The Great River Road National Scenic Byway runs the entire length of the mighty Mississippi, from northern Minnesota to the Gulf of Mexico. A series of state and local roads that follow the Mississippi River for 3,000 miles, The Great River Road provides a scenic overload to the senses.

Over the years my wife, Kathy, and I have traveled various stretches of the Byway with each one providing much enjoyment.

Our latest drive was along a portion of Iowa’s Great River Road. The road follows the Mississippi River along its rocky shores and sheer bluffs for 328 miles and makes up the state’s eastern border. Our drive covered a quarter of that route and took us past rolling farmland, verdant pastures and canopies of forests.  

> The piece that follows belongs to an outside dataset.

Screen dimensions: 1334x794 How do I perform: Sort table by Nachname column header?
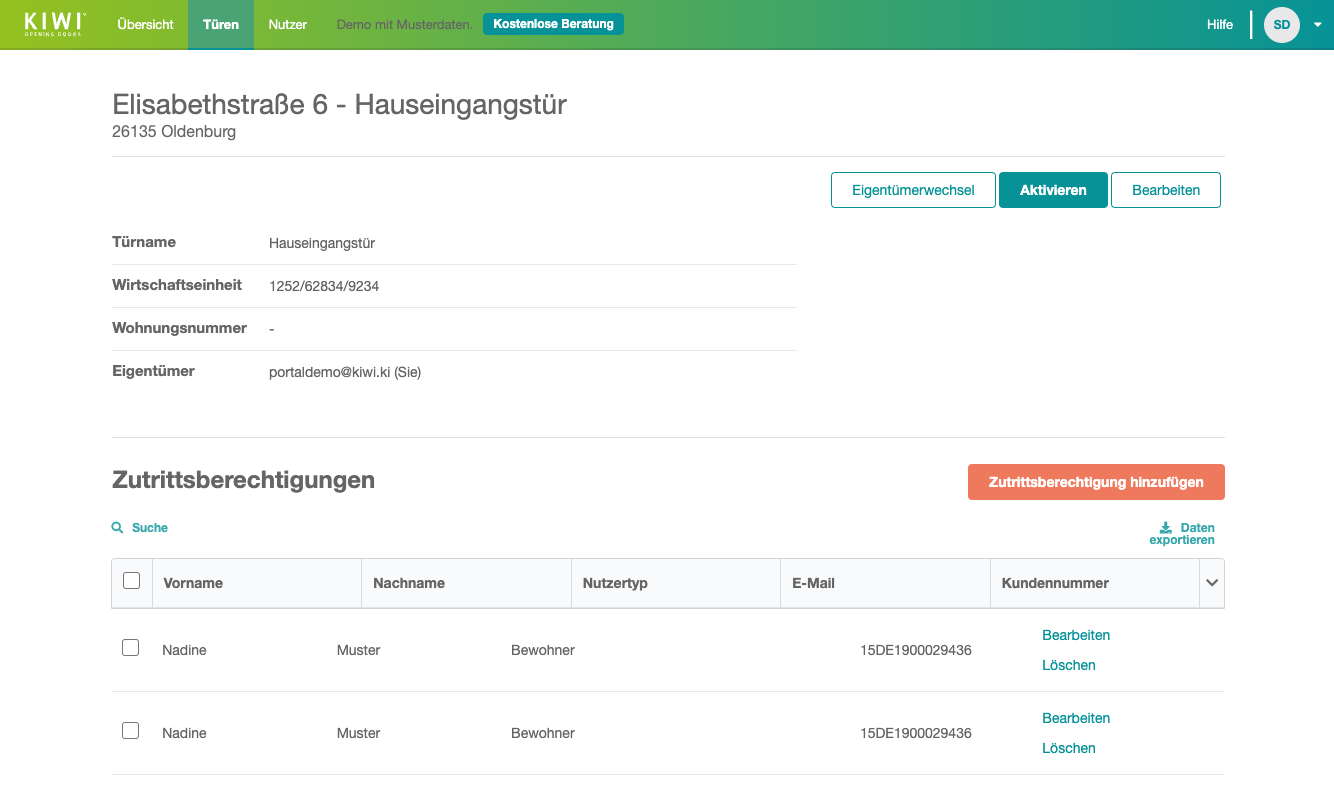pos(409,583)
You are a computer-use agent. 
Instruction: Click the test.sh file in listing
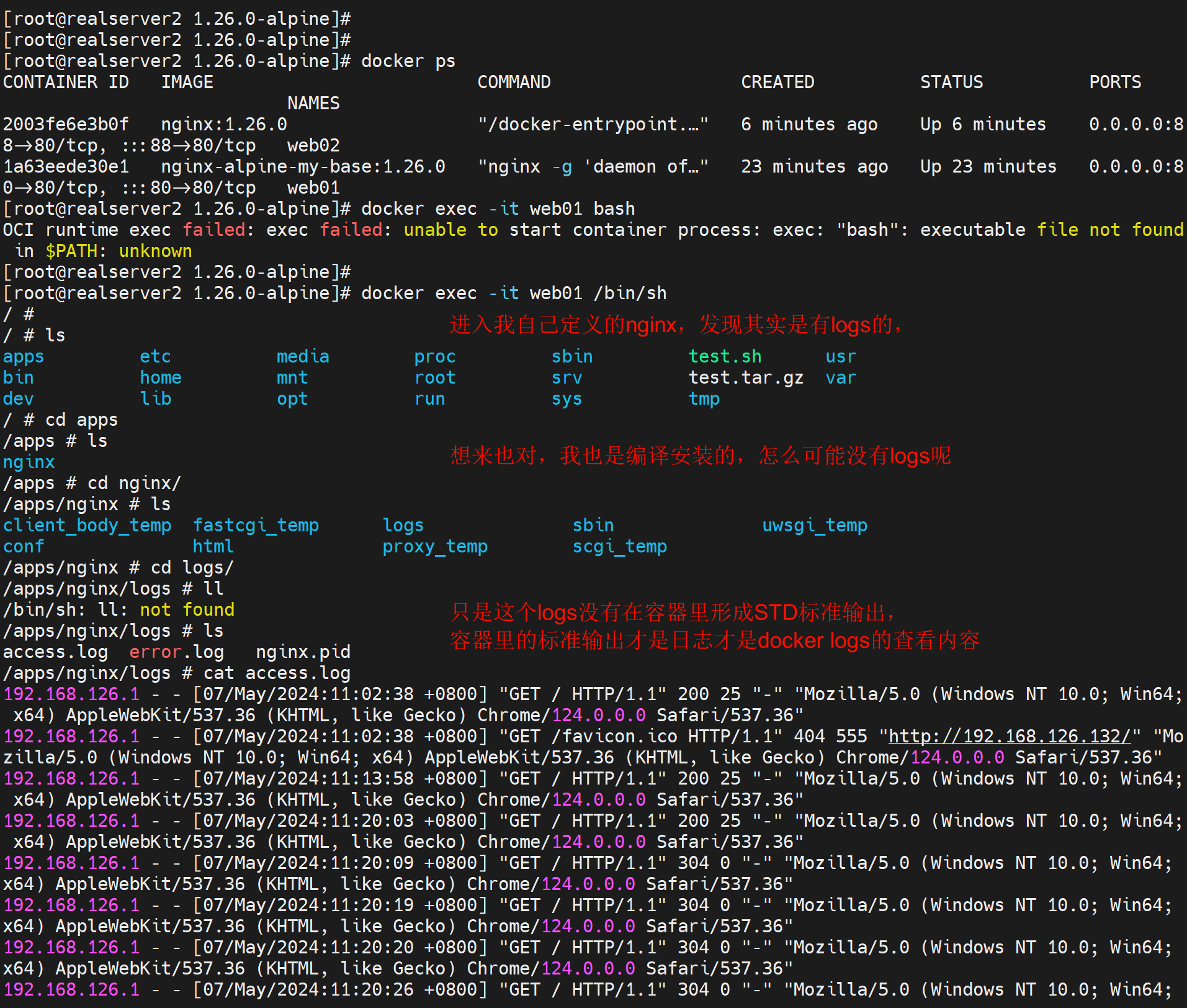(x=725, y=356)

The drive is a destination in and of itself because of the incredible scenery, but the unique sights and beauty of the many charming towns from Dubuque to Le Claire proved to be a perfect weekend drive.

Julien Dubuque’s Namesake

Nearly 40 murals have popped up in downtown Dubuque adding colorful backdrops to a revitalized area. Photo by Frank Hosek
Nearly 40 murals have popped up in downtown Dubuque adding colorful backdrops to a revitalized area. Photo by Frank Hosek

Dubuque, the oldest city in Iowa, is carved into the limestone heights that rise above the Mississippi River. We entered from the east along the 5,760-foot-long Julien Dubuque Bridge passing over the river and into a vibrant waterfront.   

Named after Julien Dubuque, the first European settler in the area, its once industrial riverfront has been reinvented, embracing the watery beauty of the river with great swaths of shuttered, stout brick-clad warehouses having been converted into retro apartments, fashionable eateries and engaging marketplaces turning a once morose landscape into an idyllic setting.

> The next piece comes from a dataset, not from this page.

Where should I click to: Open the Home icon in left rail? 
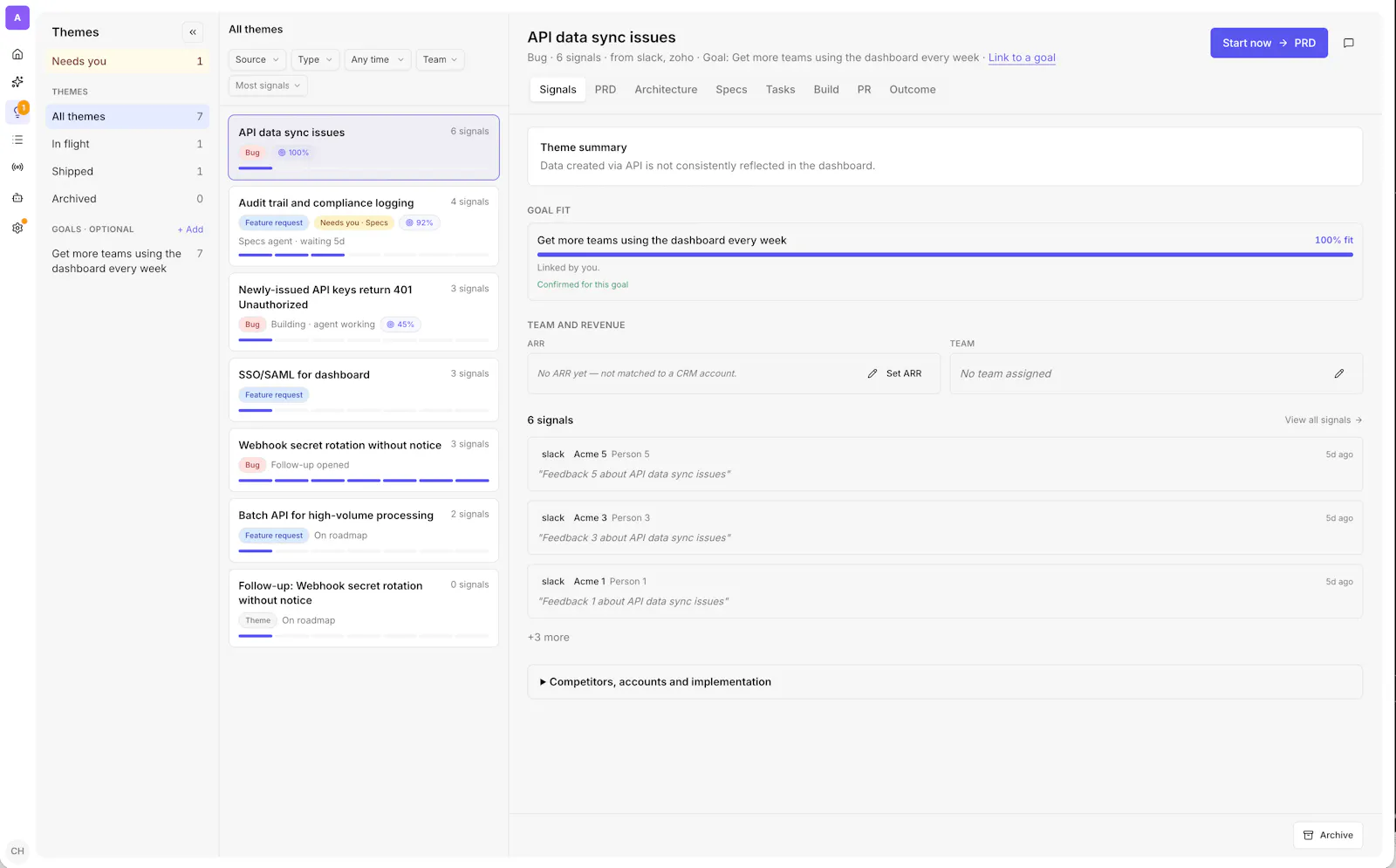(17, 54)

After dumping our overnight bags at the Grand Harbor Resort which sits on the Riverwalk, we wandered into the Millwork District.

Historic Millwork District

The 1 mile long Julien Dubuque Bridge spans the Mississippi River into Dubuque. Photo by Frank Hosek
The 1 mile long Julien Dubuque Bridge spans the Mississippi River into Dubuque. Photo by Frank Hosek

Dubuque’s Historic Millwork District was once the site of the city’s industrial heart-beat. An area with an impressive collection of multi-story, brick-clad former mills that have been reclaimed into an energetic, mixed-use neighborhood. 

We stumbled upon 7 Hills Brewing Co., located within a sprawling, 10,000-square-foot warehouse. Built of red brick in 1916, it was originally a lumber warehouse that featured 20-foot ceilings. The dining area spans more than 4,500 square feet and features family-style tables that will seat up to 20 people and encourage interaction among guests.

As we delved into a platter of bar bites, it was hard not to be drawn into the lively conversations as we introduced ourselves to the communal table and toasted all with mugs of house-brewed ales.

Afterward, walking past buildings clad in colorful giant murals, we made our way to the Fenelon Place Elevator. Described as the world’s shortest, steepest scenic railway, two little rail cars run up and down 189 feet of a sheer wooded, limestone cliff. It was originally built in 1882 by a downtown banker who lived on the top of the heights in order to save an hour buggy ride round trip to work and back.

We squeezed into the compact cabin and with a pull of the cord and an initial jolt we clattered up to the top in under 3 minutes. We were rewarded with great views of the surrounding area.

The Riverwalk

Julien Dubuque's final resting place beneath the Monument high on a bluff overlooking the Mississippi River in the Mines of Spain Recreation Area. Photo by Frank Hosek
Julien Dubuque’s final resting place beneath the Monument high on a bluff overlooking the Mississippi River in the Mines of Spain Recreation Area. Photo by Frank Hosek

Back on the riverfront, we wandered into the restored historic Star Brewery building, anchoring the north end of the City’s Riverwalk. Having produced its last sudsy brew in the 90’s, the stately brick-clad structure now houses the Stone Cliff Winery and tasting room. On weekends, live entertainment can be found on the outdoor patio. The week-end we arrived, The Irish Hooley festival was in full swing.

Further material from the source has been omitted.